BaseTarget & Block Constructing Function

Now it’s time to define baseTarget :: Integer field of a block used as an initial value for a forger to generate its own target in previous section. As well as generationSignature, baseTarget is also depends on a previous block’s field value with some predefined constant for genesis block. In case of Nxt the base target value for the genesis block is:

initialBaseTarget :: Integer
initialBaseTarget = 153722867

Why 153722867? Well, chapter 3 of this series will give precise formula describing that. The baseTarget of a block is baseTarget of a previous block multiplied by elapsed time since previous block generation timestamp, in minutes. It’s also bounded to be not less than half of a previous block field value nor more than twice as high as it. Also it couldn’t be less than 1 and more than maxBaseTarget which is:

maxBaseTarget :: Integer
maxBaseTarget = initialBaseTarget * systemBalance

Having rules to calculate generationSignature and baseTarget we can define the function to form a block based on previous block, generator account, block generation timestamp and transactions to be included:

formBlock :: Block -> Account -> Timestamp -> [Transaction] -> Block
formBlock prevBlock gen timestamp txs =
    Block{transactions = txs, blockTimestamp = timestamp, baseTarget = bt, generator = gen, generationSignature = gs}
    where prevTarget = baseTarget prevBlock
          maxTarget = min (2*prevTarget)  maxBaseTarget
          minTarget = max (prevTarget `div` 2)  1
          candidate = prevTarget*(timestamp - (blockTimestamp prevBlock)) `div` 60
          bt = min (max minTarget candidate) maxTarget
          gs = calcGenerationSignature prevBlock gen


Within blocktree canonical blockchain is the path having max value (e.g. height in case of Bitcoin).

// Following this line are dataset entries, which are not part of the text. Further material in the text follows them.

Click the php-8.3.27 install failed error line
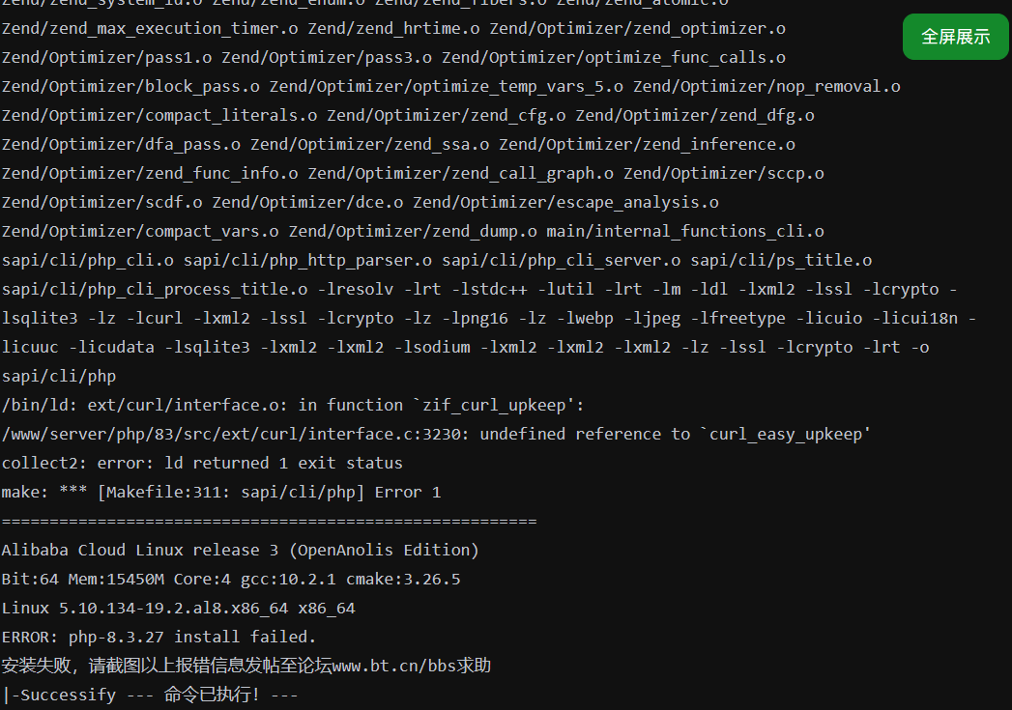The height and width of the screenshot is (710, 1012). tap(159, 637)
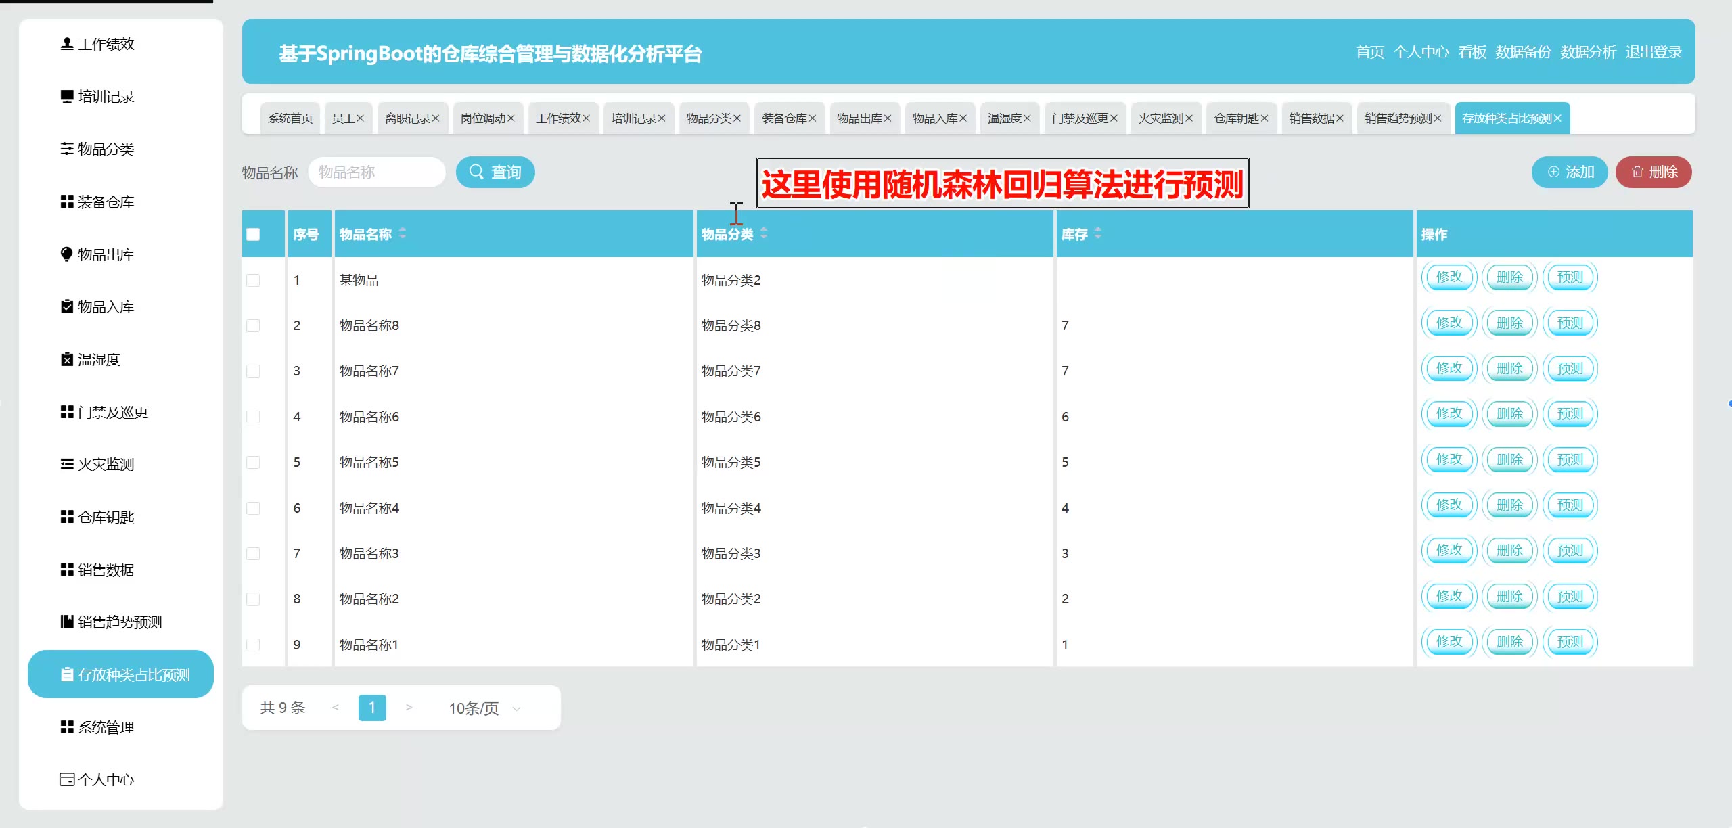Screen dimensions: 1732x828
Task: Go to next page arrow in pagination
Action: (409, 708)
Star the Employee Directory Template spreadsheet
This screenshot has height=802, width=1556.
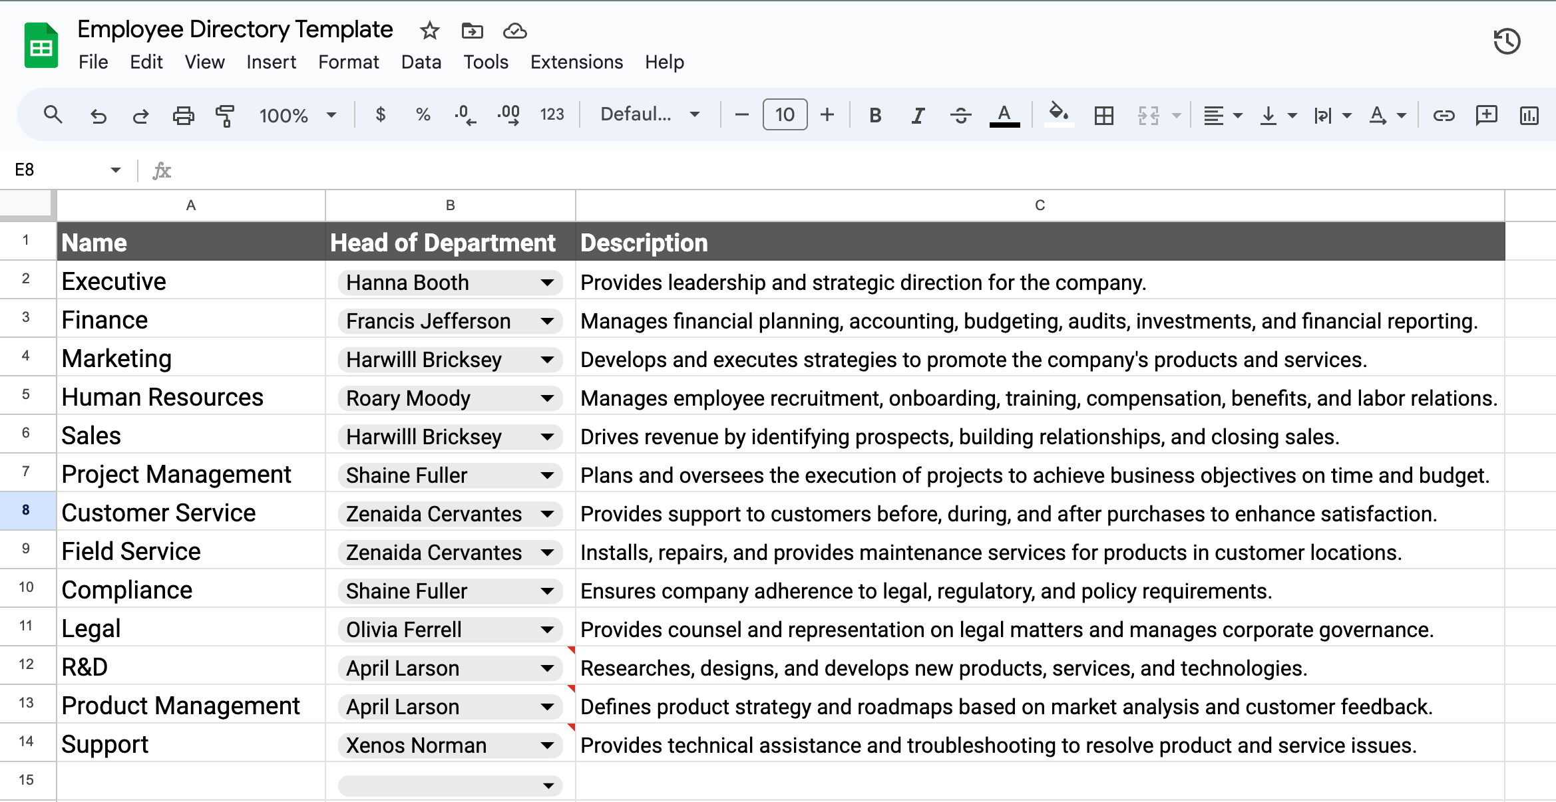428,31
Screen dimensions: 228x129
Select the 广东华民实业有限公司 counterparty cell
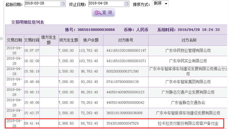coord(189,61)
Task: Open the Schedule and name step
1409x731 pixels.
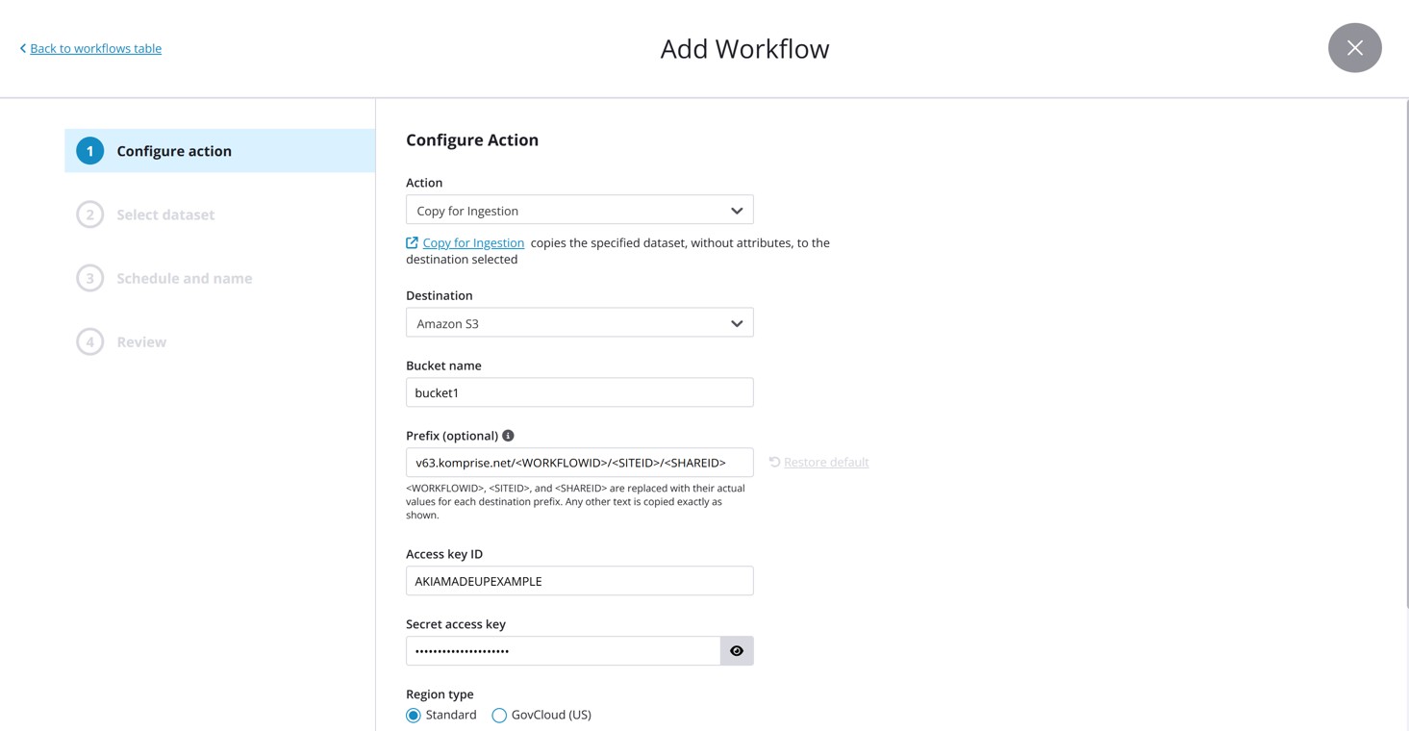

We will use sum of 1/baseTarget to select canonical blockchain from possible options and call this function cumulativeDifficulty:

cumulativeDifficulty :: BlockChain -> Double
cumulativeDifficulty chain = sum(map (\bl -> 1 / (fromIntegral $ baseTarget bl) ) chain)

Transparent Forging

There’s a lot of buzz about transparent forging these days. The transparent forging concept is about a forger of a next block is to be known for all online network members in prior. It’s possible because the algorithm is deterministic but in practice there are some issues to be resolved:

  • A forger could miss its turn(there are some workarounds to make block generation quicker for a next forger though)
  • List of forging accounts for the whole network is needed. And it’s not possible to have it consistent constantly.
  • Even in case of pretty weak consistency it could be a tricky task to implement gossiping about forgers in privacy-friendly way.

Conclusion & Further Work

This chapter of the series defined functional building blocks and whole forging algorithm as well. Next chapter will be kind of academic paper about statistical modelling of Nxt forging algo with some interesting results. After that we will go deeper into forging simulation with Haskell.